WORK REQUIRED →
Gather every line of the data below that contains the string "Instruction".

(Word and element locating data)

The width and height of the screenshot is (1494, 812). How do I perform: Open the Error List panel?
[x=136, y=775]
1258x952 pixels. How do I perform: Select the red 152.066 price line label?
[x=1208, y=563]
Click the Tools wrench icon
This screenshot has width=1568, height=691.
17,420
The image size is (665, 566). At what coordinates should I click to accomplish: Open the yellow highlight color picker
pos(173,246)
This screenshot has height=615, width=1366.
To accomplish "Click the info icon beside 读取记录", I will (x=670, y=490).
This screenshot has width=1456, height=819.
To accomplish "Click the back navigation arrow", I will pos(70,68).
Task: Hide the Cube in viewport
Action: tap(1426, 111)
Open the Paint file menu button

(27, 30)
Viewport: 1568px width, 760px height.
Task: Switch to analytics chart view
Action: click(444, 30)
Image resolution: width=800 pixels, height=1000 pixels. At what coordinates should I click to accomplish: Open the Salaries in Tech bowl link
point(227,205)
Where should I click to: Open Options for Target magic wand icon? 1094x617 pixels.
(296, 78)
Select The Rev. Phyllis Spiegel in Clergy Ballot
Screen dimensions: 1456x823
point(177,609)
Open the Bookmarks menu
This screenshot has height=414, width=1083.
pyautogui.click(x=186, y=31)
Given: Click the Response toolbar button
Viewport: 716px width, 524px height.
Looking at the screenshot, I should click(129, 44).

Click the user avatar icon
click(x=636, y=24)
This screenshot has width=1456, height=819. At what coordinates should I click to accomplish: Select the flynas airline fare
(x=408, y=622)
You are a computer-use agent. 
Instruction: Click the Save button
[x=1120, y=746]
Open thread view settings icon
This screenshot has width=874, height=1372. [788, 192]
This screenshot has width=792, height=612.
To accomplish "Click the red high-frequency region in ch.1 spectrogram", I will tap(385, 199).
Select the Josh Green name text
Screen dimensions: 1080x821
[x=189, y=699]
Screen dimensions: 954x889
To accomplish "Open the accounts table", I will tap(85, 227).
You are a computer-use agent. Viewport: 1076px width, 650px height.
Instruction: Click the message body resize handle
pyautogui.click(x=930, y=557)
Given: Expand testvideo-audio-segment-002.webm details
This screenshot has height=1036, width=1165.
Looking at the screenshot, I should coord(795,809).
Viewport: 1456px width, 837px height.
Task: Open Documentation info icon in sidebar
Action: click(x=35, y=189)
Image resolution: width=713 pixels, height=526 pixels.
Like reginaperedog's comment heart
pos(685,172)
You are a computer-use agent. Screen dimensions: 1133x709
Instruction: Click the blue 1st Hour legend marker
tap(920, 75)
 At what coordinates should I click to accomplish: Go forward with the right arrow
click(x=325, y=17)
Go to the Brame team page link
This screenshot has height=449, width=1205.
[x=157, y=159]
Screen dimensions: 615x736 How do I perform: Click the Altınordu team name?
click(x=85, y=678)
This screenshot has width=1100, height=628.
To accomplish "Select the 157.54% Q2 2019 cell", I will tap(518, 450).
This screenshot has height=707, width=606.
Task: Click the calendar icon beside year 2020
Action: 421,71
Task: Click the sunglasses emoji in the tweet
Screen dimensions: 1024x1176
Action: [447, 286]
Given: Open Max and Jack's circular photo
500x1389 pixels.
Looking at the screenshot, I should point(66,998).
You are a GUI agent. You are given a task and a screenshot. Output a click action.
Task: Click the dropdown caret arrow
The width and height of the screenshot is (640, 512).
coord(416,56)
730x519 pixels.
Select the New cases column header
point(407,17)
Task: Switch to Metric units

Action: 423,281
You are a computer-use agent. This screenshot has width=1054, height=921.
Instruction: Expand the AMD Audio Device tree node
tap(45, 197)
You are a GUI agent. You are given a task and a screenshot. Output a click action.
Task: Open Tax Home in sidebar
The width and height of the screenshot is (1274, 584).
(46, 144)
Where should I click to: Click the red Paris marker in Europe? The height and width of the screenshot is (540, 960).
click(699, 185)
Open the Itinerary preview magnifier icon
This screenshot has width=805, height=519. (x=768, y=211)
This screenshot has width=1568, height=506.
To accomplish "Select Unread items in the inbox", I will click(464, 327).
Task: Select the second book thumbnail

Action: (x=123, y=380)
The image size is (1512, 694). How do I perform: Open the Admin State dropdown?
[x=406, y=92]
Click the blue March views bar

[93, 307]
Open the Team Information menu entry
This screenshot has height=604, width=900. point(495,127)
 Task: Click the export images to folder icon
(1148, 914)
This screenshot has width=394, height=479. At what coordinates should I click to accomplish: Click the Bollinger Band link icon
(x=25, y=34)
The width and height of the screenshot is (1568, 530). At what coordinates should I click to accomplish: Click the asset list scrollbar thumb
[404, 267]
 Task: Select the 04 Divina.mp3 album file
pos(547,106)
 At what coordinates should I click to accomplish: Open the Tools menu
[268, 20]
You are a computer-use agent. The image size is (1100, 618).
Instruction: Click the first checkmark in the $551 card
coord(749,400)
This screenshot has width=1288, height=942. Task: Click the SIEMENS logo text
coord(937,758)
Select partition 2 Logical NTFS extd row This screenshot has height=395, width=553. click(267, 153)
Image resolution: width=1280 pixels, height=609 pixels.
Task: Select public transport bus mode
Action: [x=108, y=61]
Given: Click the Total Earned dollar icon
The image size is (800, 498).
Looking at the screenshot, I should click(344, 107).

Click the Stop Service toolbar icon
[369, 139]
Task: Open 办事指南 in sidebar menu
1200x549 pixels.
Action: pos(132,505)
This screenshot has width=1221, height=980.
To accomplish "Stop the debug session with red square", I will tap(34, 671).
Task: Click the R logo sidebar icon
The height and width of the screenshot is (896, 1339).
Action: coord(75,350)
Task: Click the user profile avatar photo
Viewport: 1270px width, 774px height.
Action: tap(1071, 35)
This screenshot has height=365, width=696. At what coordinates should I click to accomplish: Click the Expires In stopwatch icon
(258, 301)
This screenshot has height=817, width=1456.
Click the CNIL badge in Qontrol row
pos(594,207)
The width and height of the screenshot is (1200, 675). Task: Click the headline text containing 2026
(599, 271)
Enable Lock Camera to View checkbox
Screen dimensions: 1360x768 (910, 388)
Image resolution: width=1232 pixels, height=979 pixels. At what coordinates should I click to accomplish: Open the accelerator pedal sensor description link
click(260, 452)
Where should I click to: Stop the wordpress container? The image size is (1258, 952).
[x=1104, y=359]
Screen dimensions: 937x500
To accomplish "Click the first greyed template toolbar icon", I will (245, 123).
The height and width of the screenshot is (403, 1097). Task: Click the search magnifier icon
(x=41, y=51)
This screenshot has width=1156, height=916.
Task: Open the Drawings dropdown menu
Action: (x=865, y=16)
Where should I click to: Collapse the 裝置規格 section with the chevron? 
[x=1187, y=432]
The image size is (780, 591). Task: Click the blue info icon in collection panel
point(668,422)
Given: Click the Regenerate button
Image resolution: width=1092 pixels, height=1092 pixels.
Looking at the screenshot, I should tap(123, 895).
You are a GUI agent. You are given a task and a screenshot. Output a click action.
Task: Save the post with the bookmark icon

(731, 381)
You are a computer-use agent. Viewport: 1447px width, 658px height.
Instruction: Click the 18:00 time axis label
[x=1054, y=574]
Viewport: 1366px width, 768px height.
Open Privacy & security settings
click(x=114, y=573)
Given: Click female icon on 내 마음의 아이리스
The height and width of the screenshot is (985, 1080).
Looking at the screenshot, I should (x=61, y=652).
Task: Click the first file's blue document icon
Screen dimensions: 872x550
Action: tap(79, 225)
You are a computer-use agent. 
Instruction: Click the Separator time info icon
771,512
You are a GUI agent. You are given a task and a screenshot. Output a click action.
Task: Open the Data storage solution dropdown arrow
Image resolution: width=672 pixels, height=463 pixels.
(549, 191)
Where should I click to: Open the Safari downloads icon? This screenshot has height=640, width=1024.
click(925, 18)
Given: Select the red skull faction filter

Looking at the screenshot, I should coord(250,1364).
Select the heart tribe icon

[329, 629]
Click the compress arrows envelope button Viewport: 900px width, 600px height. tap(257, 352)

TASK SOLUTION →
Instruction: Click the Save button
Instruction: Click the message body resize handle
Instruction: Click the blue 1st Hour legend marker
Instruction: Expand the AMD Audio Device tree node
Instruction: Click the first checkmark in the $551 card
Instruction: Click the 18:00 time axis label
Instruction: Click the Separator time info icon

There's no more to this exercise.